Holy Name of Jesus, Year A, January 1, 2023
Philippians 2:5-11, Luke 2:15-21
Rev. Misa Furumoto
Merry Christmas and Happy New Year to you all! As the Christmas Day this year fell on a Sunday, the first day of the year happens to be Sunday, too. This Sunday is usually remembered as the First Sunday after Christmas Day, but as January 1 is a big feast of “The Day of Holy Name of Jesus”, today’s readings are chosen for this feast. On this eighth day counting from December 25th, Jesus had the Jewish tradition of circumcision and was named “Jesus”.
So, today we celebrate the naming of Jesus. Do you all know the origin of your name or how you were named? I was named “Misa” when I was born by my father who was an Anglican priest. As you know, “misa” means mass in English and usually used by Roman Catholic Church to mean Holy Eucharist. I guess he gave me this name so that I would live as a Christian all my life and cherish worshipping God. However, when I was little, I disliked this name. Many of my friends and classmates knew that I lived in a church and that was why my name was Misa. Naughty boys always teased me with the name. I blamed my parents on that, and I wished I were named “Lisa” instead of “Misa,” because I thought it sounded more beautiful. Then I decided that when I grew up and had a daughter, I would definitely name her “Lisa”. And that dream came true.
Nevertheless, I feel a kind of divine guidance and a sense of mystery that God has commanded me to celebrate Mass and that I am now a priest.
Speaking of names, there is the baptismal name. This is customary in the Catholic, Orthodox, and Anglican churches; when a person is baptized and given a new life as a child of God, he or she is given a name from the Bible or later Christians so that he or she might live a Christian life following that person from now on.
In ancient Israel, “names” had a special meaning and were even considered to represent the essence of a thing or person. In the Genesis account of the Creation, God creates every animal of the field and every bird of the air and brought them to a man and sees what the man would call each one. And every name that the man called became the name of a living creature. That is to say, the “name” of a thing is its immediate essence.
Then what was Jesus’ name about? The Gospel according to Luke tells us that after eight days of birth, the child was named Jesus. This was the name given to him by the angel Gabriel before he was conceived in Mary’s womb. Jesus is a Greek name of Joshua in Hebrew. The name means “the Lord is salvation”, and was not an uncommon name in Israel at that time. But what name could be more appropriate other than that to describe the one who was born to free all mankind from the chains of sin and return them to God?

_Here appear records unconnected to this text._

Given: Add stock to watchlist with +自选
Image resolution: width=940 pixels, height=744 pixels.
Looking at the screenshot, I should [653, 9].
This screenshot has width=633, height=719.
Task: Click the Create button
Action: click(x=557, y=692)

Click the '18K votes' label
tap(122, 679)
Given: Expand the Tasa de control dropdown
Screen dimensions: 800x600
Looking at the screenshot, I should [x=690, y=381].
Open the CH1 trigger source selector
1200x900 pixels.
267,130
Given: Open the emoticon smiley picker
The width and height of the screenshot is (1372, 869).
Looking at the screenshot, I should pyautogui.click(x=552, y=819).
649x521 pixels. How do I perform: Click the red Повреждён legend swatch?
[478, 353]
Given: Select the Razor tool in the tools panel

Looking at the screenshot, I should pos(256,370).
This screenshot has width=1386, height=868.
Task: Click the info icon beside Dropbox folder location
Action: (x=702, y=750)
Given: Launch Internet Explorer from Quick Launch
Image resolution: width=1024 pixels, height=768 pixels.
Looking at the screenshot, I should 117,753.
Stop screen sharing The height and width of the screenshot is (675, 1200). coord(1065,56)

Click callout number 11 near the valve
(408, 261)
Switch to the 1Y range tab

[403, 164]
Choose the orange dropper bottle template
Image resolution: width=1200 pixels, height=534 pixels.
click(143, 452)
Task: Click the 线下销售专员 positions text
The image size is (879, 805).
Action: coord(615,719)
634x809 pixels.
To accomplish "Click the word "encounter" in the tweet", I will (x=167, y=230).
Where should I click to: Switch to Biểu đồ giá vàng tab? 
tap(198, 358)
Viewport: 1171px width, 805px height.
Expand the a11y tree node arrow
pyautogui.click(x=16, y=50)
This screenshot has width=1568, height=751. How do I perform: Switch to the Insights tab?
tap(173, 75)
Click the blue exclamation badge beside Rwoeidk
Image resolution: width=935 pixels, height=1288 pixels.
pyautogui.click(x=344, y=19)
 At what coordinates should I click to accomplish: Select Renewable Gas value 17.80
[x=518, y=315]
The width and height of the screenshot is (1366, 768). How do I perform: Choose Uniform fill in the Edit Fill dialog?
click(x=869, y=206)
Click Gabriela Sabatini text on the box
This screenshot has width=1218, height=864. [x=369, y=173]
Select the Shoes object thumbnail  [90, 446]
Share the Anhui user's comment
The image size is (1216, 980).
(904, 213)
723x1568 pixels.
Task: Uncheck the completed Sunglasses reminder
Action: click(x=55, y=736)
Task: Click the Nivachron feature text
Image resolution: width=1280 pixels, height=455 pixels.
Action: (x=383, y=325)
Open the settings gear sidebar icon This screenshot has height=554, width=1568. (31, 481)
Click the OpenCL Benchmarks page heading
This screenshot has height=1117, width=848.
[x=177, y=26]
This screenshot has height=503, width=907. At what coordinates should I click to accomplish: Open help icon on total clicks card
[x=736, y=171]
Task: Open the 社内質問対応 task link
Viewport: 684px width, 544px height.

We Christians always praise the name of the Lord and pray in Jesus’ name. Each time we say His name, we declare that Jesus Christ is our Lord, the only bridge across the deep gap between God and us, the only salvation. The hope that we Christians have is that everyone on this earth will honor this name of the Lord. Paul writes in his letter to the Philippians. Thus all things, whether in heaven or on earth or under the earth, will bow their knees to the name of Jesus, and every tongue will praise God the Father by publicly proclaiming, Jesus Christ is the Lord.
When this dreamlike day comes, the Kingdom of God will be complete. It will be a world where all people can know their own weaknesses, rely more on God alone, and love one another, following Jesus’ way of life. It is a world where not only human beings, but also animals, nature, and all living things in the world, maintain the perfect harmony created by God and recognize that this world belongs to God.
On this January 1, people all over the world are wishing a Happy New Year with hopes for love and peace. We know the name of the One who brings true peace. With faith, hope, and love given by God firmly in our hearts, let us praise the name of the Lord with all our strength this year and share the good news of Jesus with as many people as possible.